Olivier DUGAS, head of Upstream Genomics, Biogemma, comments, “With the advent of next-generation sequencing (NGS), our data delivery rate for species of interest is approaching hundreds of Gigabases per month, and we will be dealing in Terabytes by the end of 2011. With this collaboration and the unique technologies from GenomeQuest and SGI, our researchers are equipped to handle these huge data sets and perform the complex analytical processes that will lead to powerful genomic-based discoveries.” He adds, “For example, working at whole-genome resolution, we can now identify SNP and structural variations between individual plants and across hundreds of samples.”
Earlier this year, GenomeQuest and SGI announced a common software/hardware architecture for whole and multi-genome analysis, optimized for NGS scale. Also recently, SGI announced that the SGI Altix UV 1000 system achieved two world records for performance on the Standard Performance Evaluation Corporation’s SPECjbb2005 benchmark, an industry-standard measurement of Java-based application performance.

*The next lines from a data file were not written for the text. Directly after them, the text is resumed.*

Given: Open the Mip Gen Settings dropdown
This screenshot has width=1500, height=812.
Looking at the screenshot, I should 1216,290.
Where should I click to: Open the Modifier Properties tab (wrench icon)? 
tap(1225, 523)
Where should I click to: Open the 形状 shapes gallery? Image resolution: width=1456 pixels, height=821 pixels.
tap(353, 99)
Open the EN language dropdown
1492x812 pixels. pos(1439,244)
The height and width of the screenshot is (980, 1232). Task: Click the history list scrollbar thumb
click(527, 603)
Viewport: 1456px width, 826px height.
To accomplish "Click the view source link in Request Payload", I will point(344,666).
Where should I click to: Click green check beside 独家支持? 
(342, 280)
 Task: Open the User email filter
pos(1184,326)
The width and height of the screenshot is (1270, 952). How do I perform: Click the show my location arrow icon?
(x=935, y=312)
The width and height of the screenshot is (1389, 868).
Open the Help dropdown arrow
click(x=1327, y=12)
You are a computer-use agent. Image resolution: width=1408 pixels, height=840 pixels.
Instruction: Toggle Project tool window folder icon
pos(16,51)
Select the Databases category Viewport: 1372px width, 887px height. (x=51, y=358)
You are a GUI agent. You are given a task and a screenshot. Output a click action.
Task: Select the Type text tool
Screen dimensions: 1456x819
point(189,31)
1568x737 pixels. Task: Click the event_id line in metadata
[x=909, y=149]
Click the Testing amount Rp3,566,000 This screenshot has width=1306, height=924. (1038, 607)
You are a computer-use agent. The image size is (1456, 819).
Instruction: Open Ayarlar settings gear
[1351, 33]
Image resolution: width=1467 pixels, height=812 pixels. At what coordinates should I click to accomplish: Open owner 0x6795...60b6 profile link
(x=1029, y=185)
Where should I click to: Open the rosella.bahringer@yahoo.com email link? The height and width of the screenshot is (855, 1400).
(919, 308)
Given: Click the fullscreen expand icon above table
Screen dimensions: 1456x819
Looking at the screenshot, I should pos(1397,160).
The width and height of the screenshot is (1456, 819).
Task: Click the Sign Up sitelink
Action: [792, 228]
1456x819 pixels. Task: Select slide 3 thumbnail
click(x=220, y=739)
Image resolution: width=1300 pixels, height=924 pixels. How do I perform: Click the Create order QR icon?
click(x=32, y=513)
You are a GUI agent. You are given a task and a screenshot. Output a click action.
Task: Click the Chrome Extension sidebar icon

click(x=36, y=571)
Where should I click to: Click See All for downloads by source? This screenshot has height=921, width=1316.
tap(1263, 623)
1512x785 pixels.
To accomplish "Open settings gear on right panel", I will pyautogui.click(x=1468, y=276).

Dr. Eng Lim Goh, senior vice president and chief technology officer at SGI, remarks, “Congratulations to Biogemma for advancing the state-of-the art in deployed processing for agriculture genomics, and to GenomeQuest for continuing to lead the genomics industry in world-class, scalable SDM. We are proud to be an integral part of this collaboration and to provide the underlying, supercomputer technology to power this deployment. Most importantly, SGI is quite inspired by the life science progress that will result.”
Additional details of the collaborative deployment include:
• Initial crops in the research are maize, wheat, canola and sunflower
• GenomeQuest workflows used are RNA-Seq analysis, multi-genome analysis, de novo assembly, and polymorphisms discovery from SNP to large rearrangement
• Statistical and pathway tools will be integrated into the solution
• All existing sequence data is being converted and supported
• It is estimated that the system will support over 80TB of data by the end of 2011
About Biogemma
Biogemma is a biotech company in Europe involved in genomics applied to field crops. The company is the result of the merger of the biotech activity of three major seed companies, Vilmorin & Cie (Limagrain Group), Euralis and RAGT; with the help of two financial institutions, Sofiproteol and Unigrains; and the support of the technical agency Arvalis. Its R&D programs for field crops (corn, wheat, sunflower and oilseed rape) are developed with its partners and focused on yield improvement, biotic and abiotic stress resistance, and specialty grain compounds.
About GenomeQuest
GenomeQuest, a sequence data management company, helps life science organizations realize the full promise of genomics. Over 160 health and agriculture companies use GenomeQuest for mission-critical work, including nine of the top 10 pharmaceuticals. The core technology of the company is the GQ-Engine — a sequence database engine that is purpose-built for storing, managing, and analyzing sequence data at whole- and multi-genome scale.